We Have A Winner!
The winner of the Stageleft “Hyperbole of the Zillenium” prize goes by an enormous margin to Right Girl, who scooped 32% of the vote with her paen to Mark Steyn, and her poignant description of saluting ovaries.
A copy of Charles McKay’s “Extraordinary Delusions and the Madness of Crowds” will be send to both Dr. Dawg and Right Girl hersel: winners, you can send me your preferred mailing/shipping address privately at balbulican@stageleft.info.
Both RG and the Dawg pointed out that RG’s ode to Alpha Males was at best tangential to the matter at hand, and we agree…but it was such a delightfully weird digression, and it did contain the word “Steyn”, and it was clearly a reader fave…so what the heck.
In the interests of fairness, however, we will also provide a prize to the person who spotted the second place winner, the quote from a Pajamas Media that placed Steyn and Shaidle at the “fulcrum” of liberty with the American revolutionaries. Let’s see, that eagle eyed-spotter would be…hey, me! I win!



Hey! Conflict of interest!
What can I say? The Readers Have Spoken!
I think the winner of the hyperbole contest should have been David Warren’s eighth (of thirteen) columns from Feb. 17, 2008. Not only for his prognostication regarding witchcraft trials, but because the article demonstrated graphically the more serious problems associated with this kind of “opinion” – the kind of reporting that accompanies it.
Warren made use of a misattributed photo from an amateur extremist website (debunked as a fake story in 2005), to describe a supposed Sharia punishment in Iran – one in which a little boy gets his arm amputated under the wheels of a truck. (Steyn refers his MacLeans readers to Warren’s articles in his own many columns on the issue).
More disturbing, this false information (of which there are many other examples in Warren’s work) was caught by readers, not editors, and other instances are left to stand unacknowledged and uncorrected. It illustrates the fact that editors routinely fail to check the sources and accuracy of negative reporting (not opinion) related to those groups who are also exposed to inflammatory and derogatory comment from the same authors.
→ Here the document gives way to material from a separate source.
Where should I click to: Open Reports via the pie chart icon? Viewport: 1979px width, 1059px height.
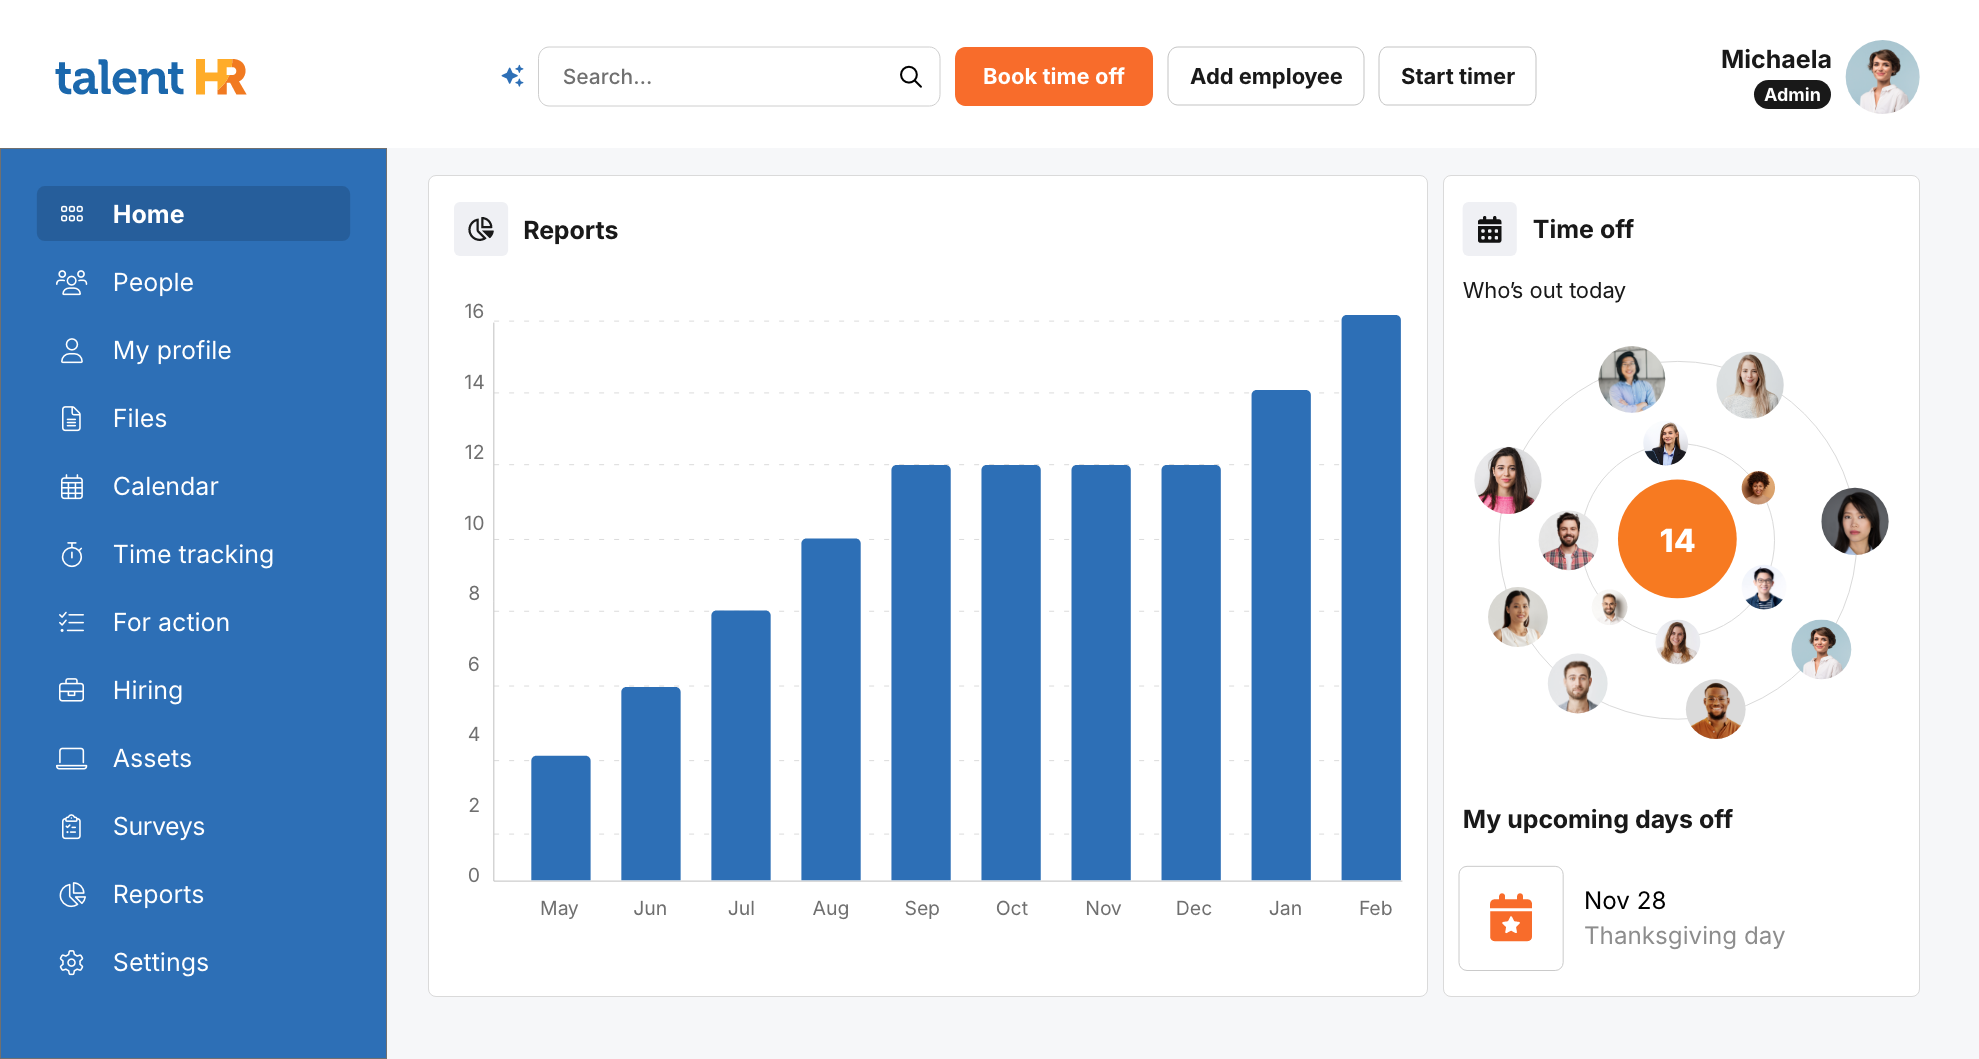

The manner in which this issue was handled at the Citizen when it was brought to their attention, and on Warren’s website collection of his “copyright Ottawa Citizen” articles, raises more ethical questions. See Regret the Error for the retraction, followed by an example of the kinds of websites which can constitute Warren’s routinely undisclosed “sources”:
http://www.regrettheerror.com/newspapers/mea-culpa-mea-culpa
http://atlasshrugs2000.typepad.com/atlas_shrugs/2005/10/the_week_in_isr.html
In running the retraction in a subsequent, unrelated Warren column on Feb. 20, 2008, it is not flagged as an error in the electronic archive as would have been the case if it had been run as a correction, or if they had published the letter to the editor which pointed it out.
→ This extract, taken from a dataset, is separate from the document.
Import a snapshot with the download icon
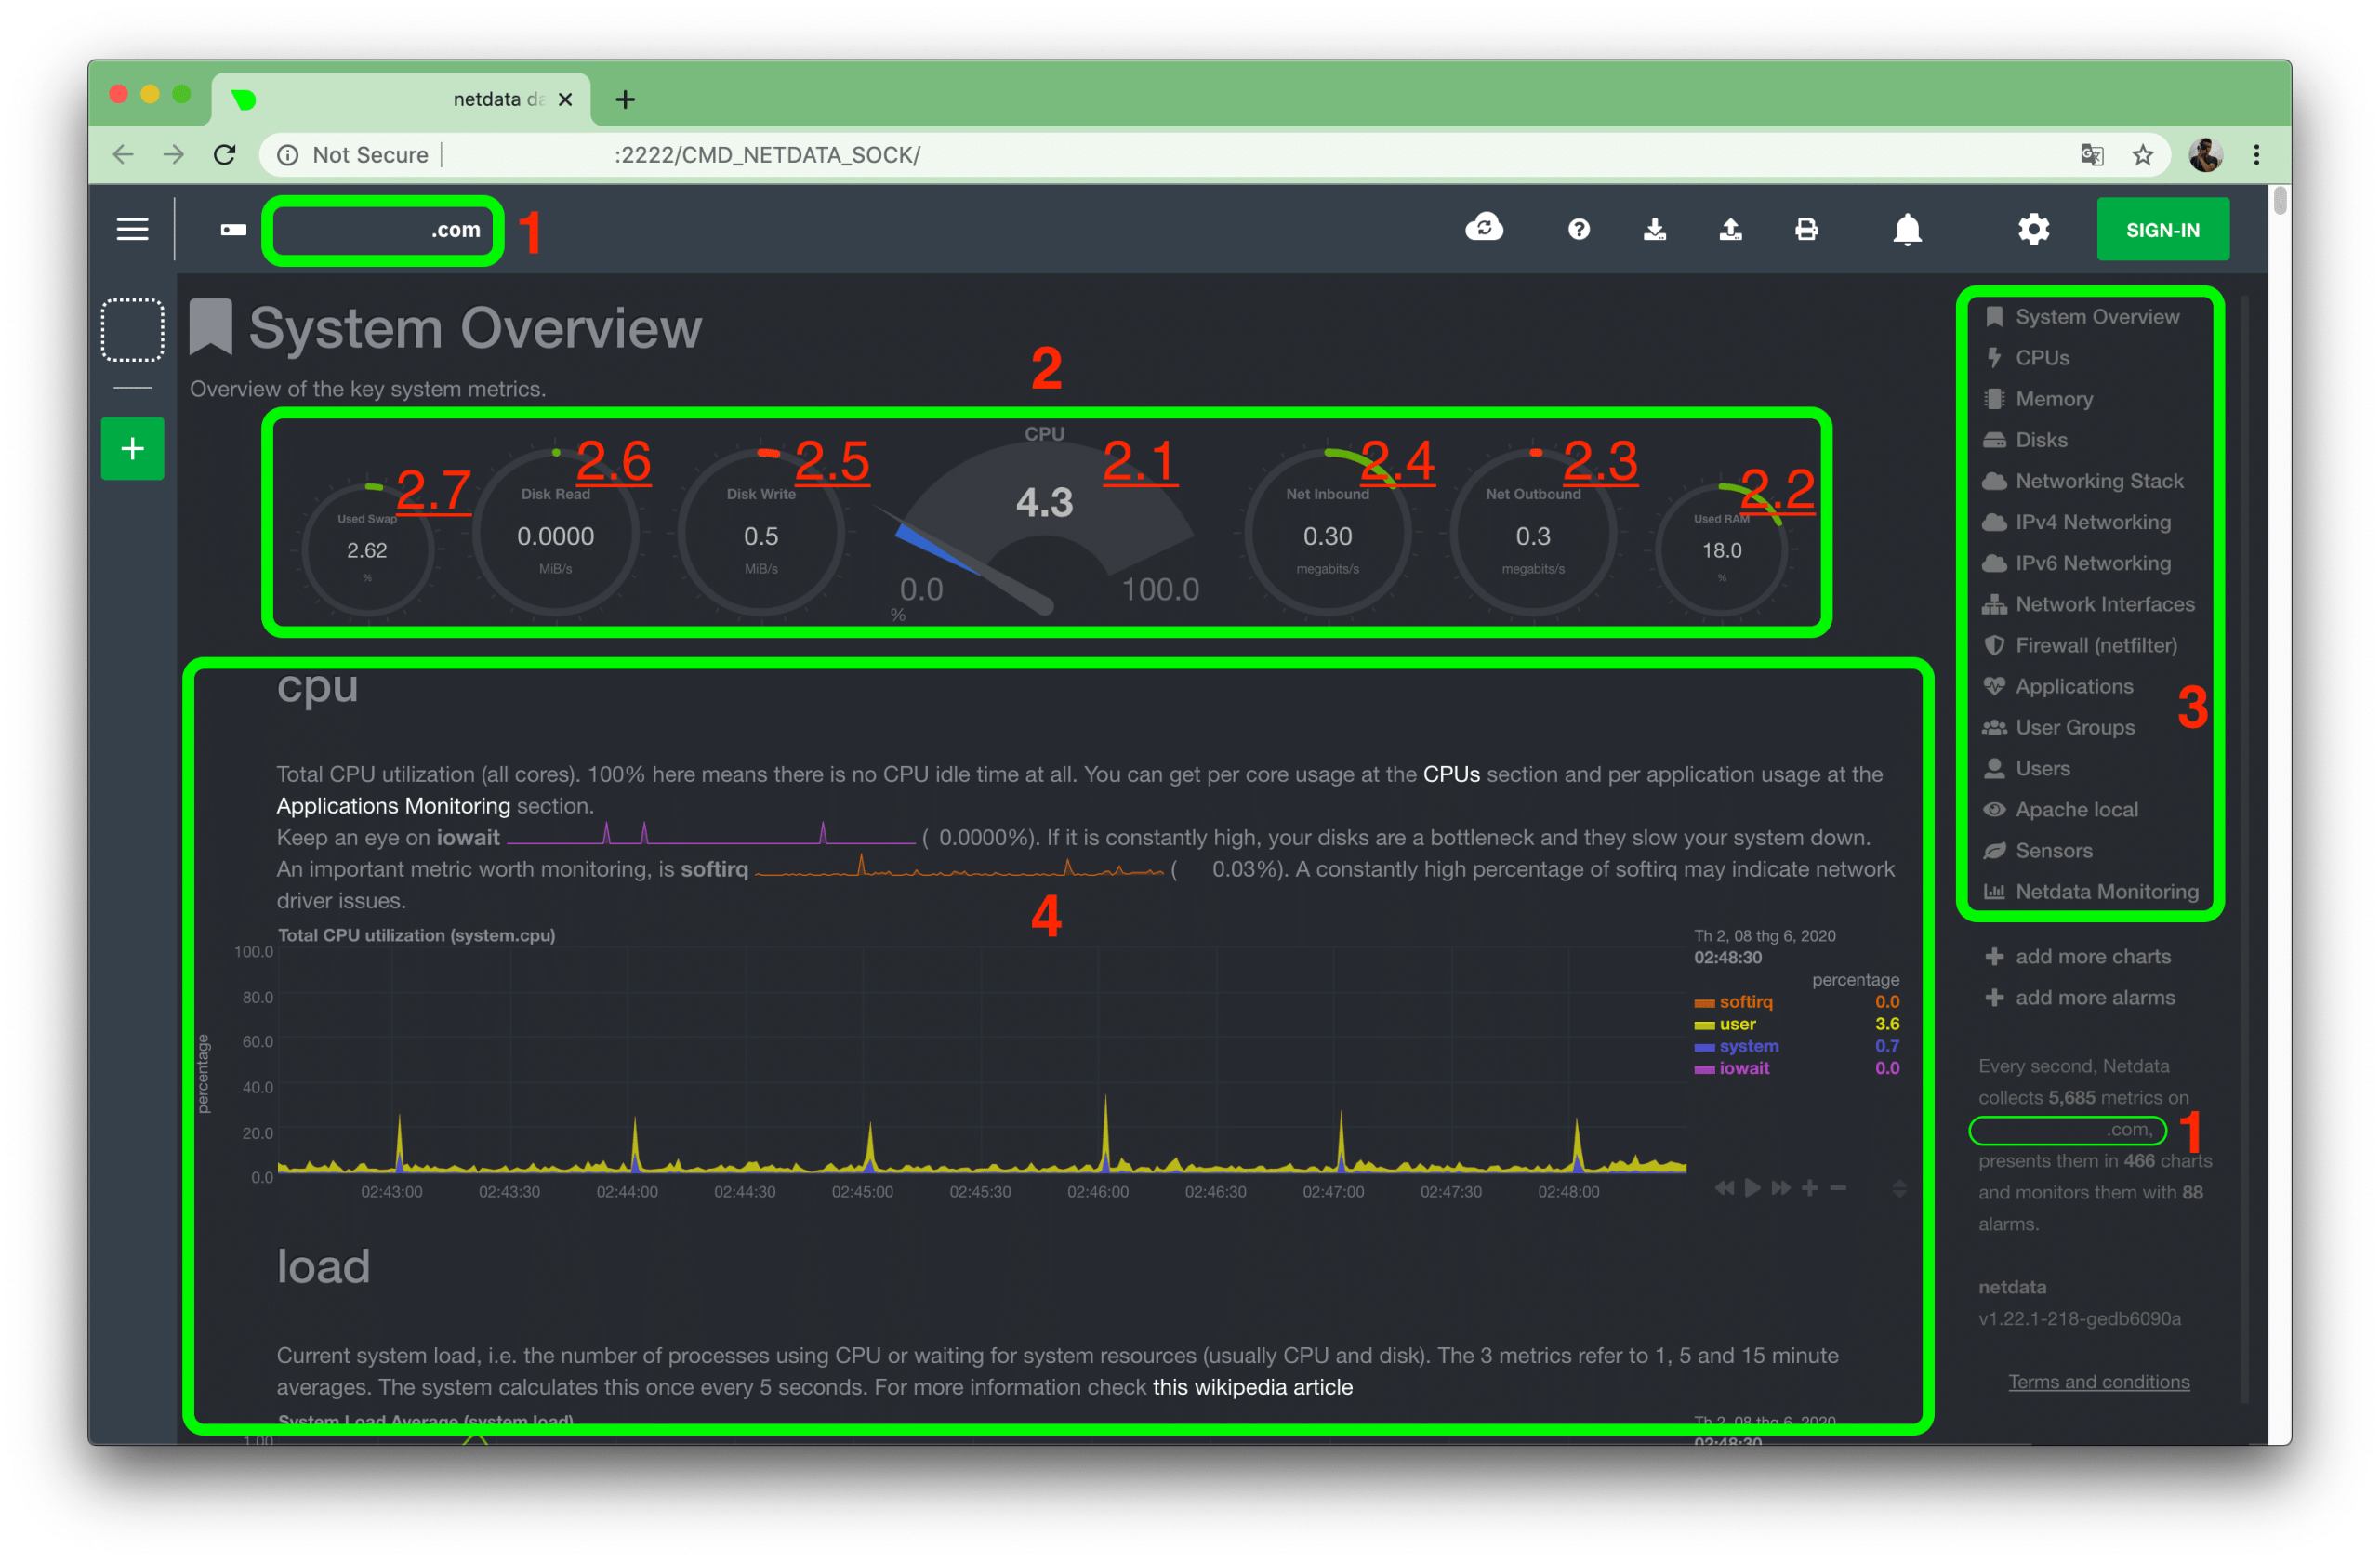 (x=1655, y=229)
Regarding the way the error is presented on his website, in a 2003 Citizen column acknowledging a few of his many other errors, Warren states: “I have faithfully posted everything I’ve written in newspapers since 9/11 on my davidwarrenonline.com website, warts and all.” On the site, he states “There may be slight differences in text from printed versions, owing to editorial interventions; in all cases what you read here is what I originally wrote, & with my own suggested titles.”
But on his website the “copyright Ottawa Citizen” version of the original article removes the initial reference to the Sharia punishment (not before it had been disseminated across the web with the legitimacy of a canada.com story to the kinds of sites where it originally ran with a retraction in 2005). On davidwarrenonline.com the Feb. 20 article which carried Warren’s half-hearted retraction replaces the acknowledgment of his error with a wholly different (and ironic) paragraph. See the different versions of the last paragraph linked below. The second link is to a site where Warren’s website version is posted, as his site is occasionally unavailable .
http://www.canada.com/scripts/story.html?id=30ad1978-5fc7-4d86-b30f-bbd218a346e4&k=76388&p=1
http://archives.zinester.com/14807/153237.html
There are many more unacknowledged issues related to reporting, rather than opinion, in Warren’s work – a more serious issue, I think, than Steyn’s writings.
Interesting too that both Steyn and Warren come from arts or entertainment, both apparently left school at 16, and have no relevant education for their positions as commentators on subjects like Islam.
Holy crap! I won! I won! And I didn’t even answer the skill-testing question! (51, for those in the know. No, actually, 51. Or 52.)